On 23/03/16(Wed) 21:35, Mark Kettenis wrote:
> > Date: Mon, 21 Mar 2016 16:51:16 +0100 (CET)
> > From: Mark Kettenis <[email protected]>
> >
> > > Date: Sat, 19 Mar 2016 13:53:07 +0100
> > > From: Martin Pieuchot <[email protected]>
> > >
> > > Applications using multiple threads often call sched_yield(2) to
> > > indicate that one of the threads cannot make any progress because
> > > it is waiting for a resource held by another one.
> > >
> > > One example of this scenario is the _spinlock() implementation of
> > > our librthread. But if you look on https://codesearch.debian.net
> > > you can find much more use cases, notably MySQL, PostgreSQL, JDK,
> > > libreoffice, etc.
> > >
> > > Now the problem with our current scheduler is that the priority of
> > > a thread decreases when it is the "curproc" of a CPU. So the threads
> > > that don't run and sched_yield(2) end up having a higher priority than
> > > the thread holding the resource. Which means that it's really hard for
> > > such multi-threaded applications to make progress, resulting in a lot of
> > > IPIs numbers.
> > > That'd also explain why if you have a more CPUs, let's say 4 instead
> > > of 2, your application will more likely make some progress and you'll
> > > see less sluttering/freezing.
> > >
> > > So what the diff below does is that it penalizes the threads from
> > > multi-threaded applications such that progress can be made. It is
> > > inspired from the recent scheduler work done by Michal Mazurek on
> > > tech@.
> > >
> > > I experimented with various values for "p_priority" and this one is
> > > the one that generates fewer # IPIs when watching a HD video on firefox.
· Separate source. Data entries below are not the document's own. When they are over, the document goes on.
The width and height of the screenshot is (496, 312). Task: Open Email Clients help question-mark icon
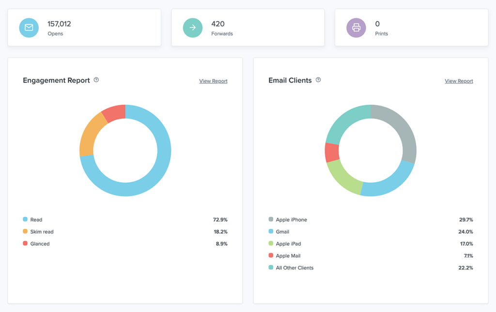pyautogui.click(x=318, y=80)
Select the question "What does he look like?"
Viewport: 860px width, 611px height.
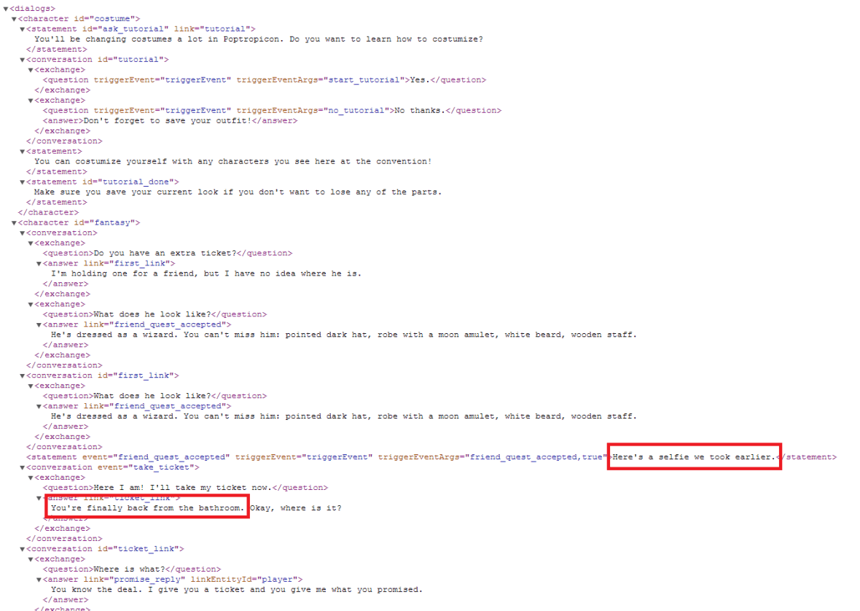(153, 314)
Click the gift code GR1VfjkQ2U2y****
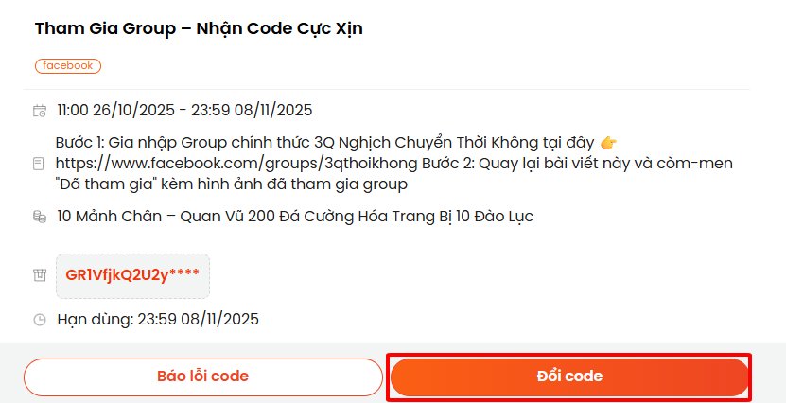Image resolution: width=786 pixels, height=403 pixels. click(132, 275)
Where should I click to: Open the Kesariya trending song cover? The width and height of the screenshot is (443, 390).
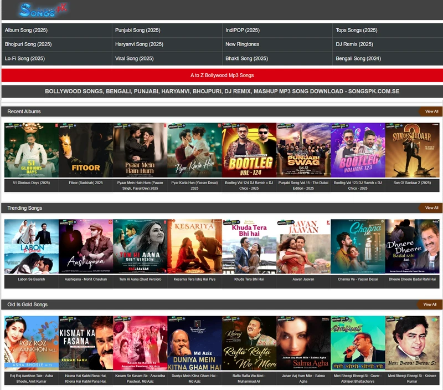[194, 246]
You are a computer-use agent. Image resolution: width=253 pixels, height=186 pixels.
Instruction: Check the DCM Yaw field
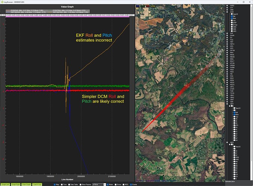tap(232, 21)
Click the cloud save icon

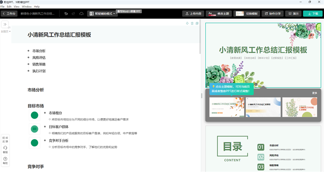click(x=81, y=13)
> > > Because yes, with this diff, now I can.
> > >
> > > I'd like to know if dereferencing ``p_p'' is safe without holding the
> > > KERNEL_LOCK.
> > >
> > > I'm also interested in hearing from more people using multi-threaded
> > > applications.
> >
> > This doesn't only change the sched_yield() behaviour, but also
> > modifies how in-kernel yield() calls behave for threaded processes.
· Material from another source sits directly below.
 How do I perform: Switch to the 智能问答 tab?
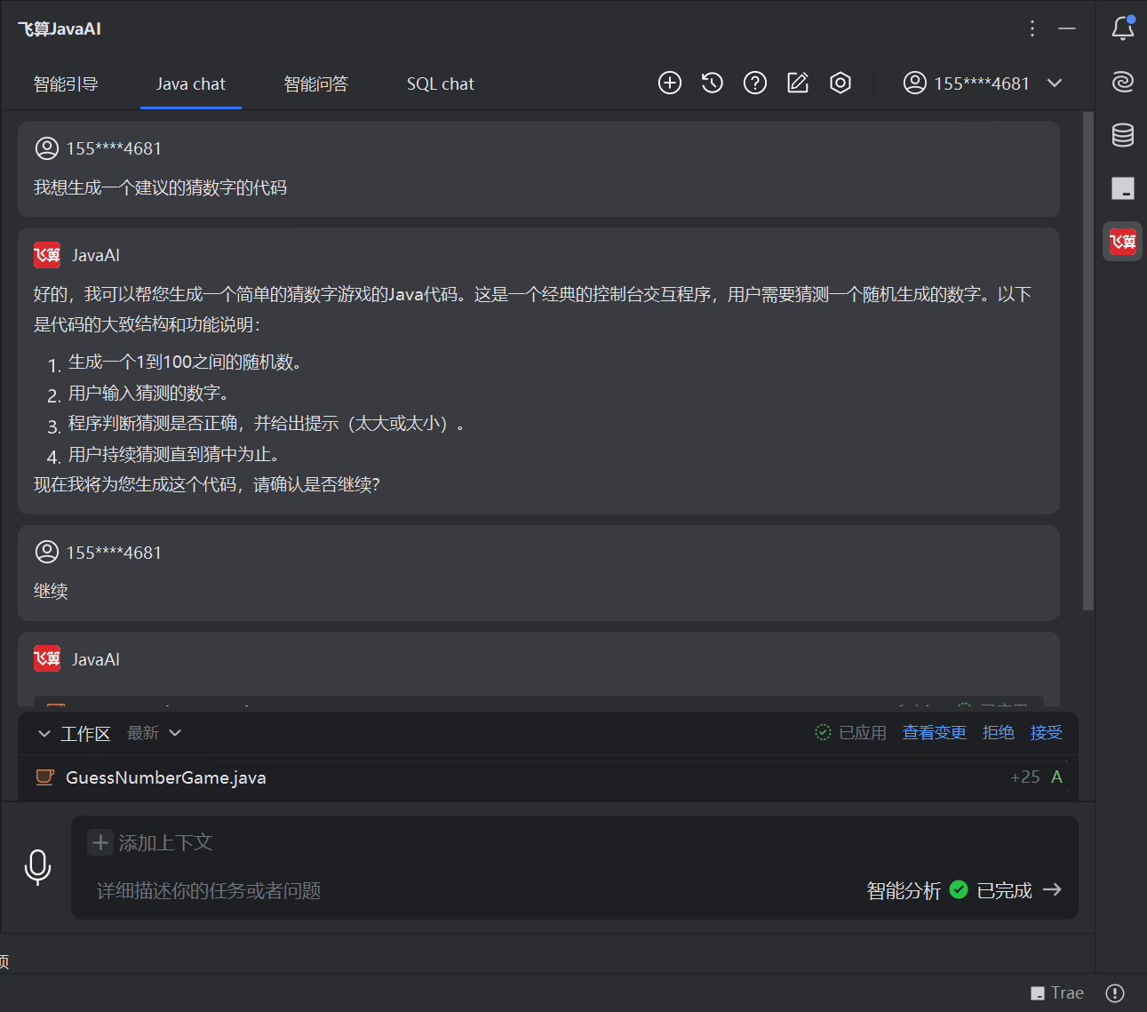point(315,84)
> > That is probably not right.
>
> So here is a diff that keeps yield() the same and adds the code in the
> sched_yield(2) implementation instead.
I'm not a big fan of code duplication, what about checking for
p_usrpri >= PUSER instead?
> It also changes the logic that
> picks the priority to walk the complete threads listand pick the
> highest priotity of all the threads. That should be enough to make
> sure the calling thread is scheduled behind all other threads from the
> same process. That does require us to grab the kernel lock though.
> So this removes NOLOCK from sched_yield(2). I don't think that is a
> big issue.
>
> Still improves video playback in firefox on my x1.
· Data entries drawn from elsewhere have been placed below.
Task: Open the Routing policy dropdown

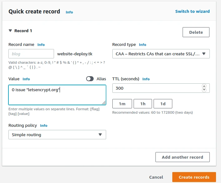Action: click(x=57, y=135)
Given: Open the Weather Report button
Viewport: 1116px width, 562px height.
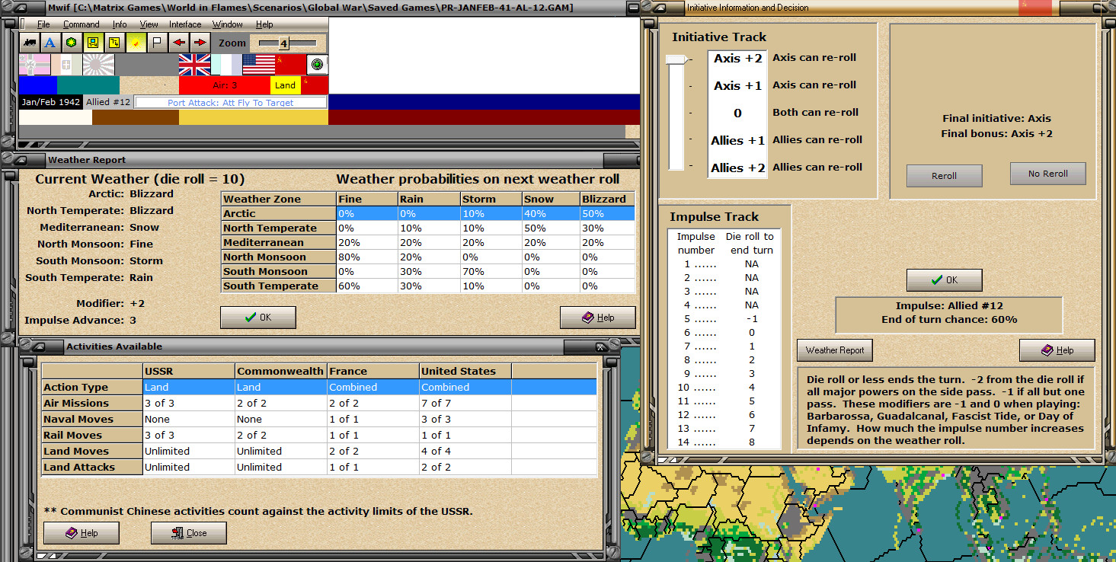Looking at the screenshot, I should pos(835,350).
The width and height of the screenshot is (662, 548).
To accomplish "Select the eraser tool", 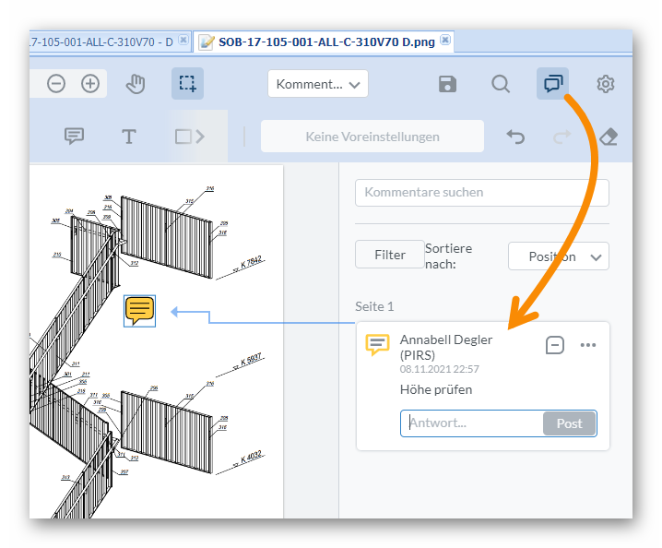I will click(608, 137).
This is another kind of hack :) It's certainly less intrusive but
I'm still not sure if we want that. Reducing the priority of a
thread to the worst priority of its siblings might still not be
enough.
Now I'd like to know how many times sched_yield() really triggers a
context switch for threaded programs with this version of the diff.
Without any diff I observed that only 20 to 25% of the sched_yield()
calls made by firefox result in a different thread being chosen by
mi_switch(). Somethings tell me that per-CPU runqueues are to blame
here.
> Index: syscalls.master
> ===================================================================
> RCS file: /cvs/src/sys/kern/syscalls.master,v
> retrieving revision 1.167
> diff -u -p -r1.167 syscalls.master
> --- syscalls.master 21 Mar 2016 22:41:29 -0000 1.167
> +++ syscalls.master 23 Mar 2016 20:33:45 -0000
> @@ -514,7 +514,7 @@
> #else
> 297 UNIMPL
> #endif
> -298 STD NOLOCK { int sys_sched_yield(void); }
> +298 STD { int sys_sched_yield(void); }
> 299 STD NOLOCK { pid_t sys_getthrid(void); }
> 300 OBSOL t32___thrsleep
> 301 STD { int sys___thrwakeup(const volatile void *ident, \
> Index: kern_synch.c
> ===================================================================
> RCS file: /cvs/src/sys/kern/kern_synch.c,v
> retrieving revision 1.129
> diff -u -p -r1.129 kern_synch.c
> --- kern_synch.c 9 Mar 2016 13:38:50 -0000 1.129
> +++ kern_synch.c 23 Mar 2016 20:33:45 -0000
> @@ -1,4 +1,4 @@
> -/* $OpenBSD: kern_synch.c,v 1.129 2016/03/09 13:38:50 mpi Exp $ */
> +/* $openbsd: kern_synch.c,v 1.129 2016/03/09 13:38:50 mpi Exp $ */
> /* $NetBSD: kern_synch.c,v 1.37 1996/04/22 01:38:37 christos Exp $ */
>
> /*
> @@ -432,7 +432,24 @@ wakeup(const volatile void *chan)
> int
> sys_sched_yield(struct proc *p, void *v, register_t *retval)
> {
> - yield();
> + struct proc *q;
> + int s;
> +
> + SCHED_LOCK(s);
> + /*
> + * If one of the threads of a multi-threaded process called
> + * sched_yield(2), drop its priority to ensure its siblings
> + * can make some progress.
> + */
> + p->p_priority = p->p_usrpri;
> + TAILQ_FOREACH(q, &p->p_p->ps_threads, p_thr_link)
> + p->p_priority = max(p->p_priority, q->p_priority);
> + p->p_stat = SRUN;
> + setrunqueue(p);
> + p->p_ru.ru_nvcsw++;
> + mi_switch();
> + SCHED_UNLOCK(s);
> +
> return (0);
> }
>
>